Great progress has been made in natural language processing thanks to
many different algorithms, each often specific to one application.
Most learning algorithms force language into simplified representations such as
bag-of-words or fixed-sized windows or require human-designed features.
I will introduce three models based on recursive neural networks
that can learn linguistically plausible representations of language.
These methods jointly learn compositional features and grammatical
sentence structure for parsing or phrase level sentiment predictions.
They can also be used to represent the visual meaning of a sentence which
can be used to find images based on query sentences or to describe images
with a more complex description than single object names.
Besides the state-of-the-art performance, the models capture interesting phenomena
in language such as compositionality. For instance, people easily see that the
"with" phrase in "eating spaghetti with a spoon" specifies a way of eating
whereas in "eating spaghetti with some pesto" it specifies the dish.
I show that my model solves these prepositional attachment problems
well thanks to its distributed representations.

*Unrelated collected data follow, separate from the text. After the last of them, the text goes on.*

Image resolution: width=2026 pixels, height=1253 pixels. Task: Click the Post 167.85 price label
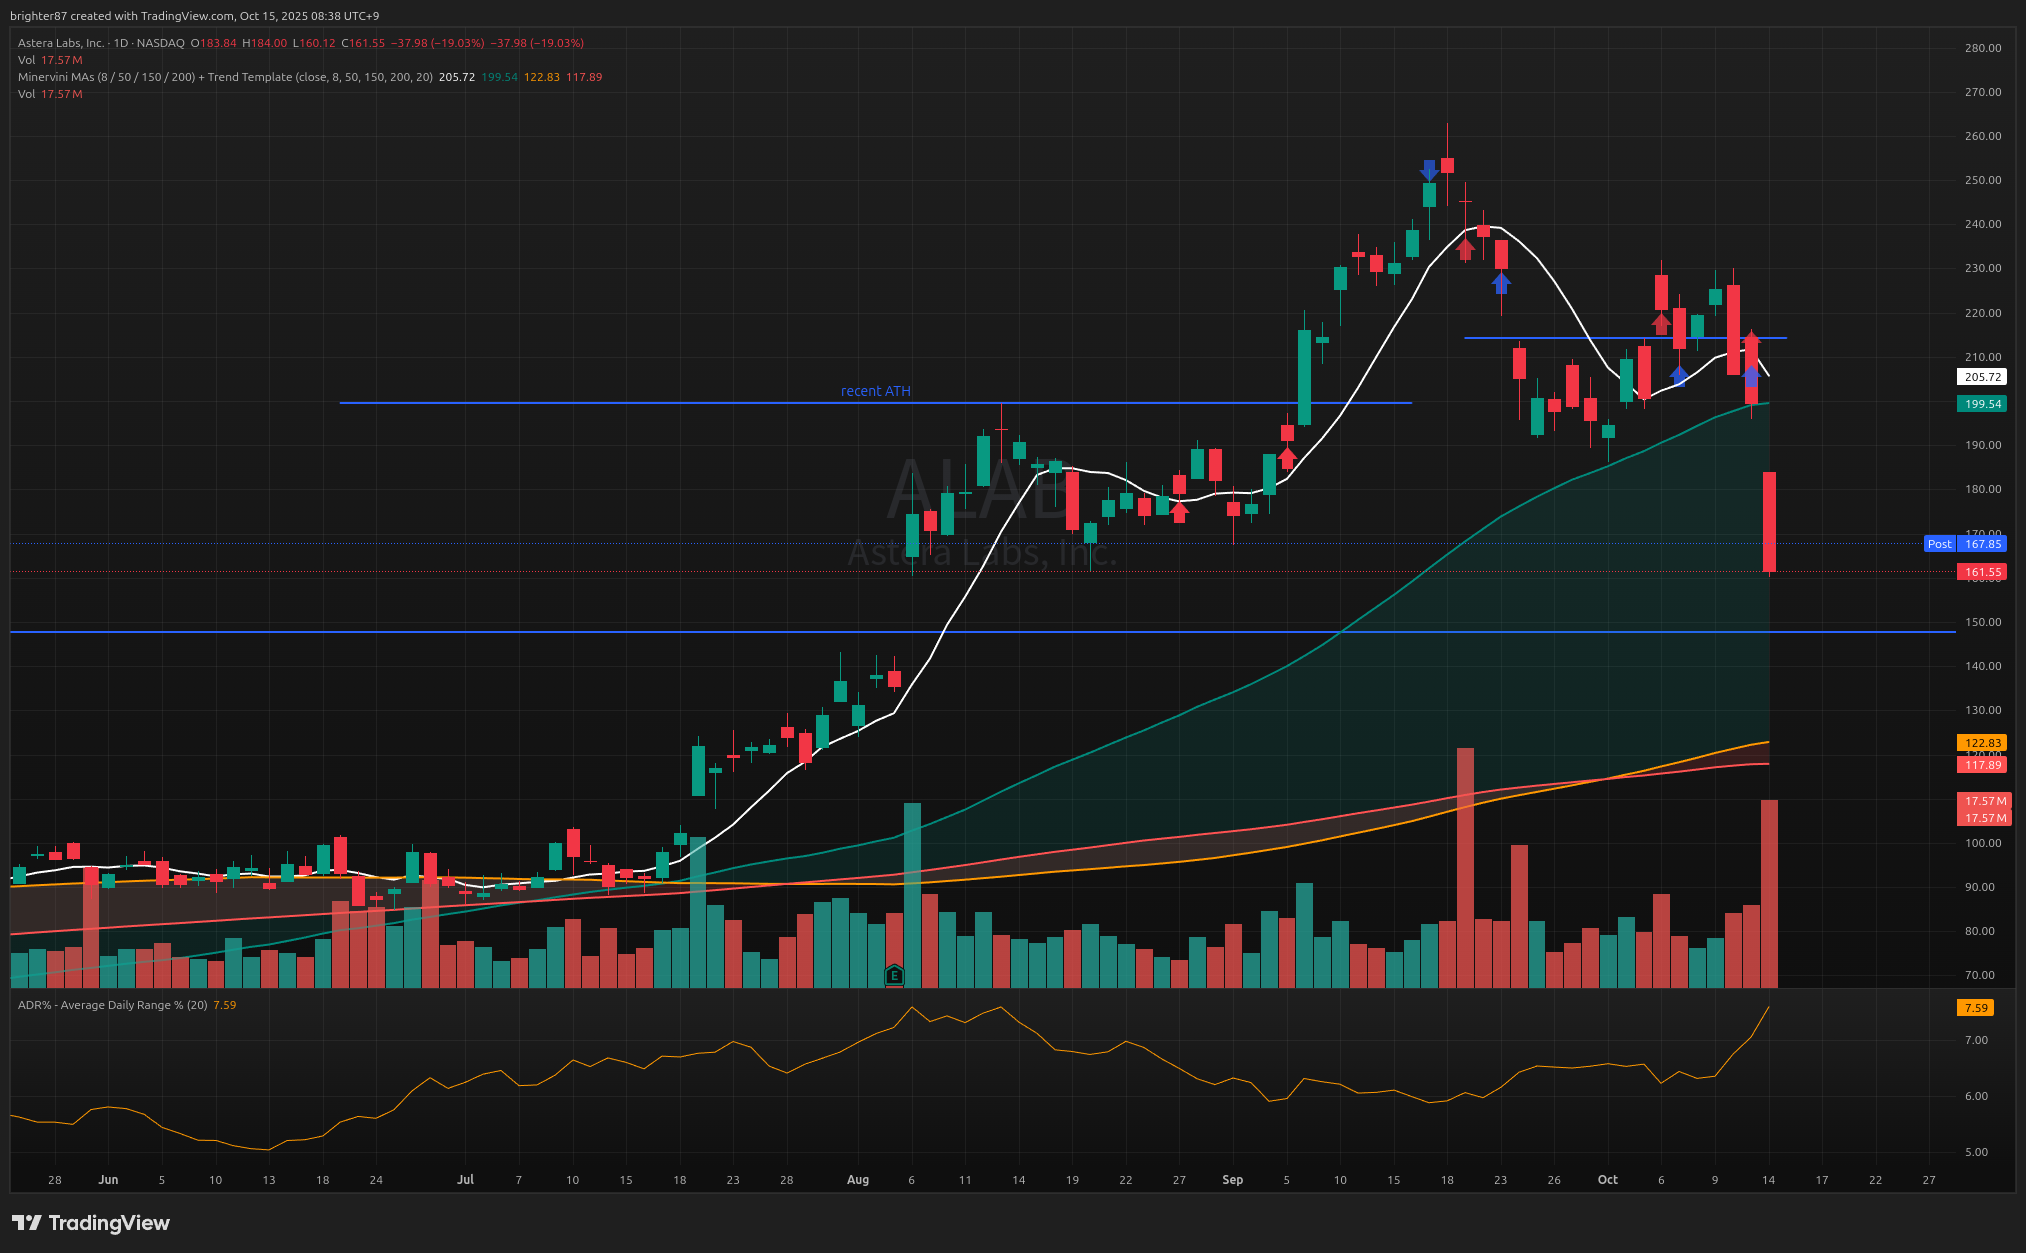pyautogui.click(x=1964, y=544)
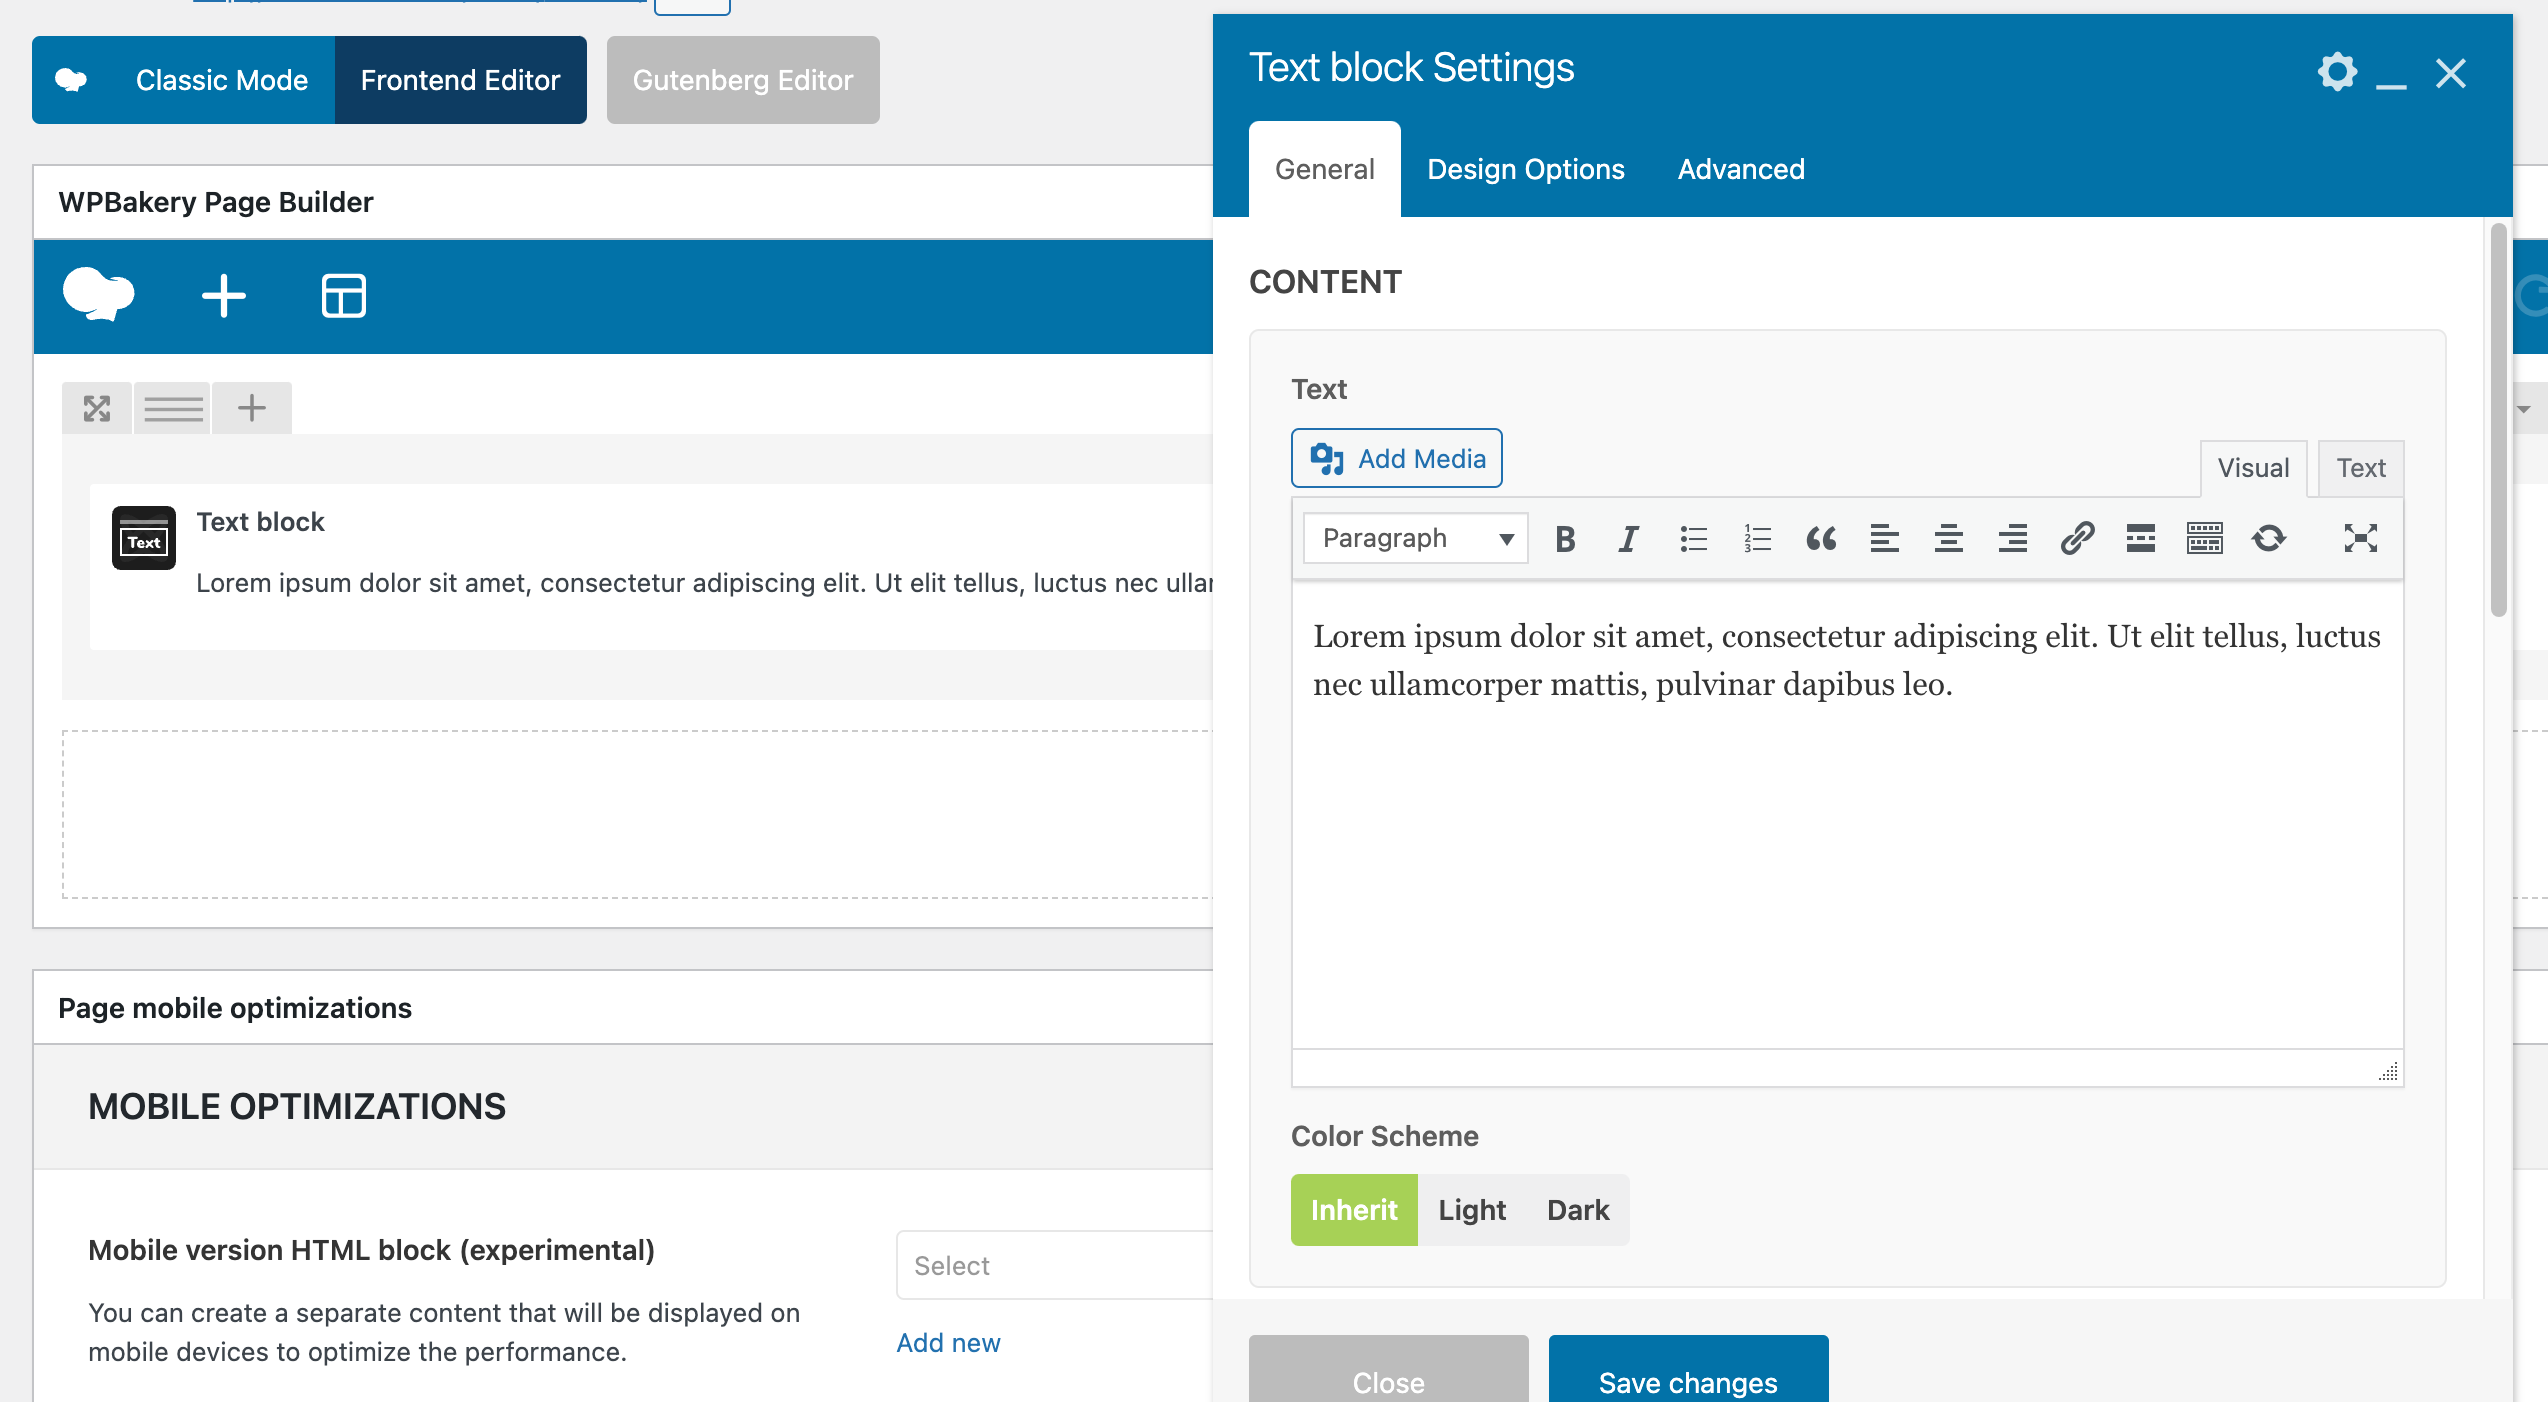Choose the Dark color scheme
Screen dimensions: 2548x1402
[x=1578, y=1210]

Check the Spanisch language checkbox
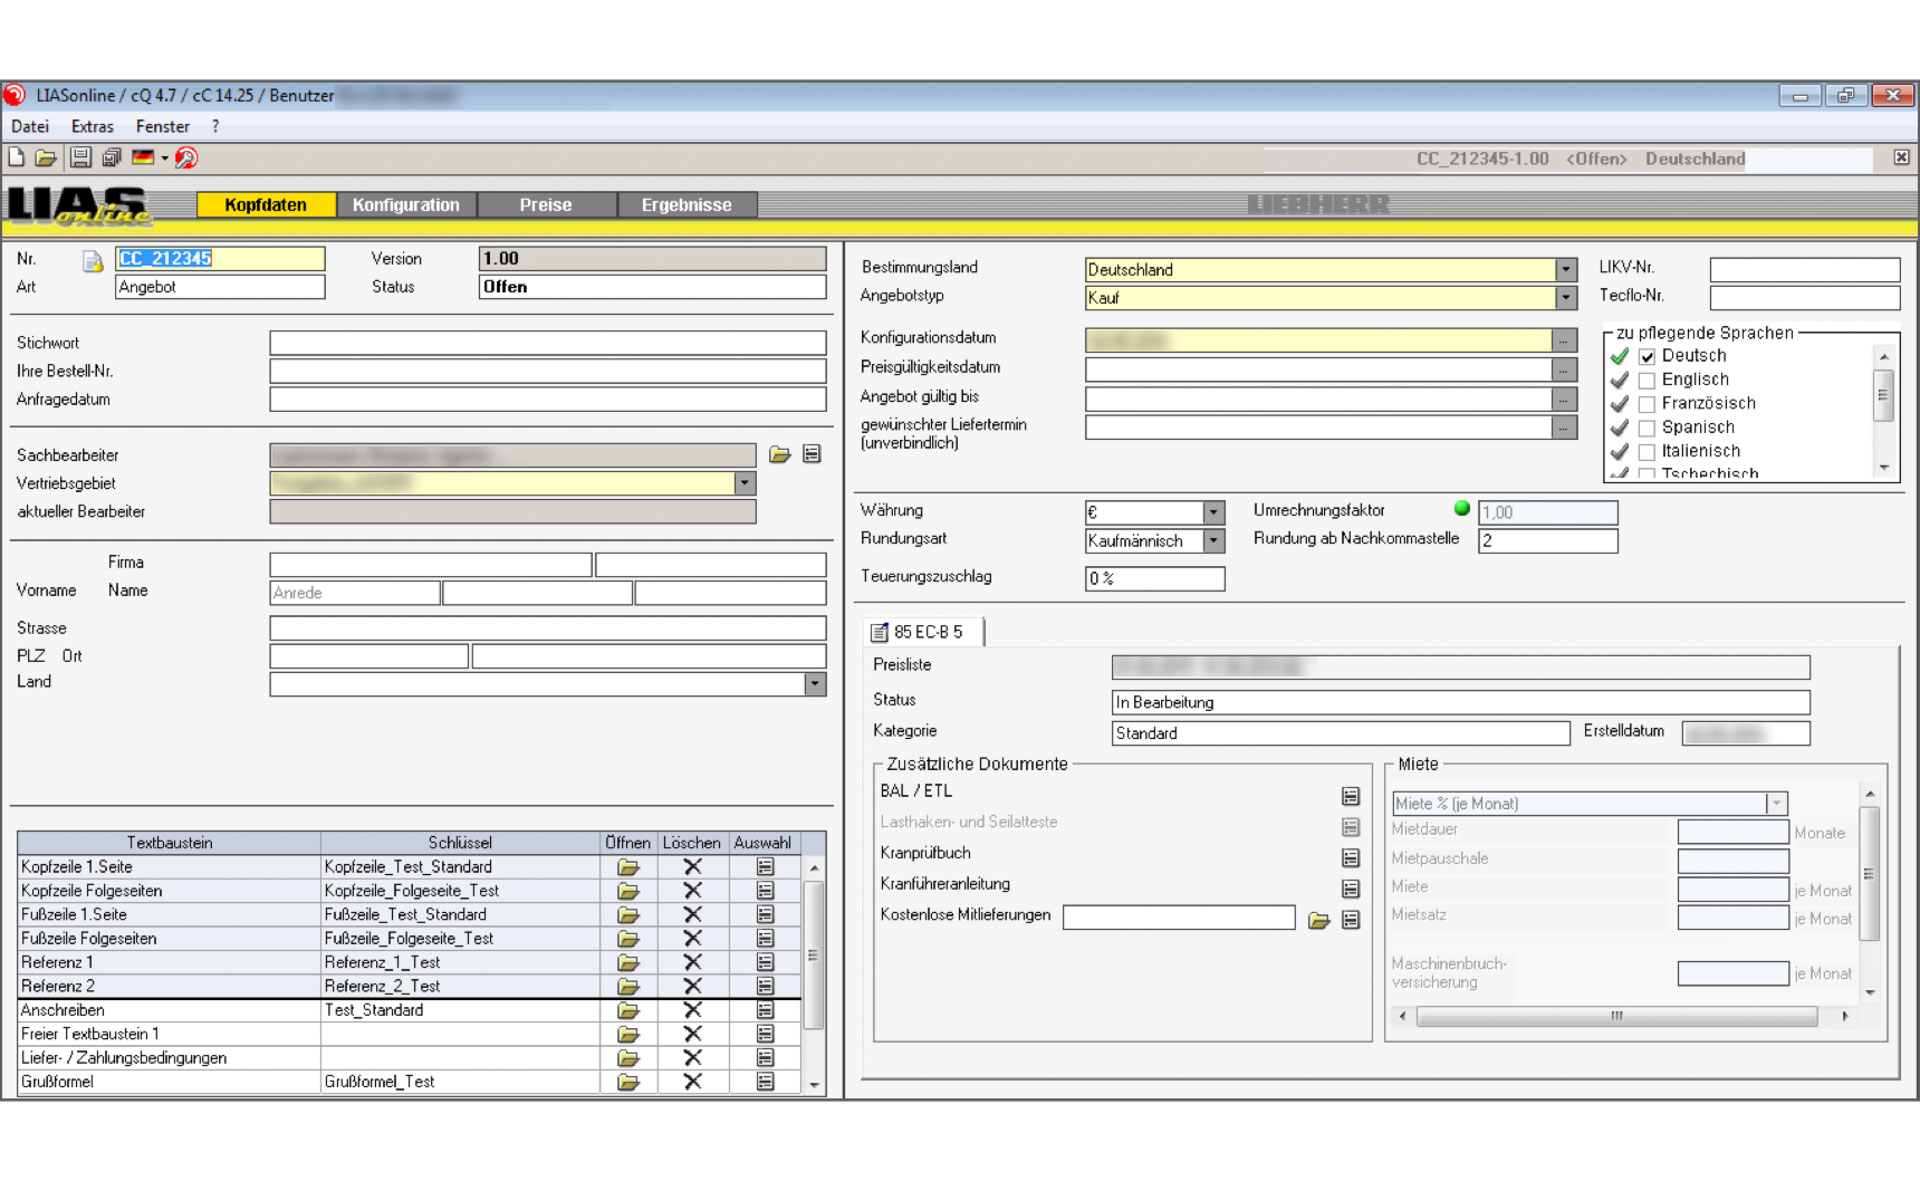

In sentiment analysis, a new tensor-based recursive model learns different
types of high level negation and how they can change the meaning of longer
phrases with many positive words. They also learn that when contrastive
conjunctions such as "but" are used the sentiment of the phrases following
them usually dominates.
Richard Socher is a PhD student at Stanford working with Chris Manning
and Andrew Ng. His research interests are machine learning for NLP and
vision. He is interested in developing new deep learning models that
learn useful features, capture compositional structure in multiple
modalities and perform well across different tasks.
He was awarded the 2011 Yahoo! Key Scientific Challenges Award,
the Distinguished Application Paper Award at ICML 2011, a Microsoft
Research PhD Fellowship in 2012 and a 2013 "Magic Grant" from the
Brown Institute for Media Innovation.